Well, my PT hated that; I mean he really thought I was being dense and ridiculous. The great thing about my relationship with this guy is that I’ve been going to him since I was nineteen so we can have extremely honest conversations with each other. Sometimes that’s nice, but this time, I kind of wanted to tell him to pretend like he didn’t have the license to say whatever he wanted to me.
He couldn’t stop talking about the one treatment (of which we know) that I hadn’t tried. He wanted to send me to a doctor a couple hours away (who doesn’t accept any insurance, by the way) and “just talk to him.” I have to hand it to my PT, he knows how to get me. Because of the expense of this treatment I hadn’t checked the box yet, and he knew how hard it was going to be for me to leave a stone unturned, especially after a consult.

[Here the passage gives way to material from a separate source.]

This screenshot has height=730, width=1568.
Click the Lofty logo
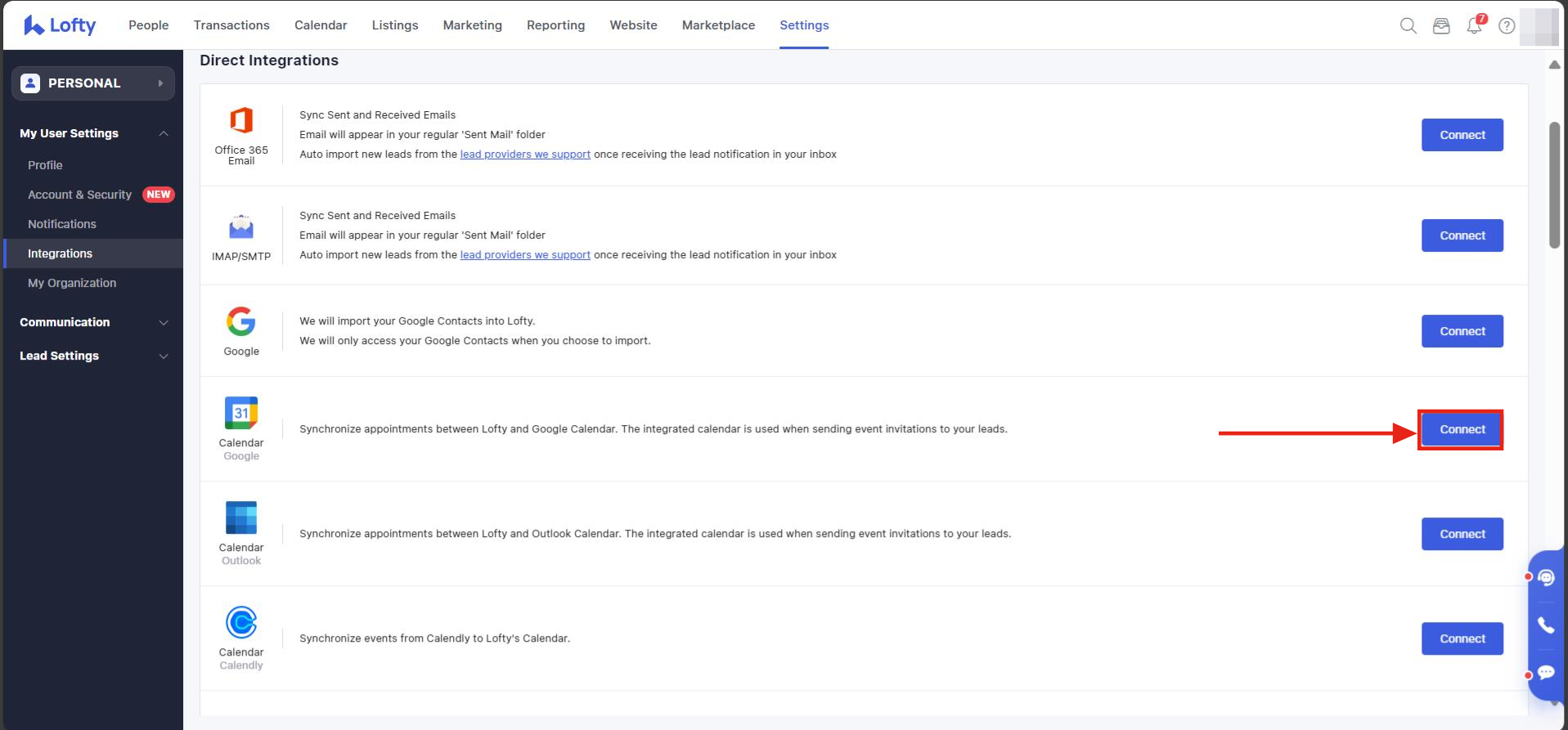(60, 25)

So I made the appointment, drove the two hours, and met with the physician who convinced me he could fix me. He was even excited about it! I spent the ride home chatting with my mom, who accompanied me that day, about what this could mean for me. I texted my PT, “Dr. B may be my new BFF.” And then I got a little nervous…
It was so stupid, and I knew it was stupid, but I couldn’t help it. I started thinking about what if this worked…what would my life look like then? As much as I hate this life as a social recluse in pain, it’s my life, and I’m used to it now! Was that going to change? How quickly would it change? Would I have to go out and make all these new friends…because let’s face it, my bench isn’t as deep as it used to be. Would there be pressure for me to find a boyfriend now? What would I say when I didn’t want to attend a social event but didn’t actually have a legitimate excuse not to go?
But there was a bigger concern, the thing that anyone who has tried a “promising” treatment in desperation understands : the letdown. I find it terribly difficult to reconcile myself with where I am in life and the challenges the future might bring. But I’ve done it over and over again because what other choice do I have? The second the hope of something that’s going to change my life for the better comes along, I get excited. I think about all that (not at all) scary stuff I described above, but I also consider the countless positives. I could finally take that trip I’ve been planning. Maybe I’ll be able to start running again, or take up tennis! I’m going to go to outdoor music festivals and pack my weekends with social activities! I’m obviously going to workout every single day (sometimes I get carried away).
I get so nervous-excited leading up to the treatment, then I have it, then wait to see if it worked. I hyper focus on every little symptom, every twitch, and every mood swing for days and days until I come to the horrible conclusion that I’m no better off. Although I’m no worse than I was before the treatment, my mental toughness has taken the biggest beating of all, and I backslide.
I had my third round of treatment last week, and up until the last day or two I haven’t really felt much improvement. I recently started thinking that one hip was possibly doing better, but I’m not so sure anymore. The physician said I can have two more rounds if nothing continues to improve, but he’s going to cut me off after that. I guess he doesn’t feel comfortable taking my money over and over again if it’s not helping. I think I’m okay with the idea of not getting better, but it makes me wonder why…
Why do others have success, and I don’t? I know everyone is different, but it bugs me and makes me wonder about my pain, my brain, and how messed up everything is. I’ve read that the brain of a person in chronic pain looks different than that of a person without it. Is my mind just not catching up to the changes that are happening in my body?? Wow, I’ve absolutely gone off track here, but I plan on discussing this in a later post (because I’m going to need to bone up on some serious science beforehand!).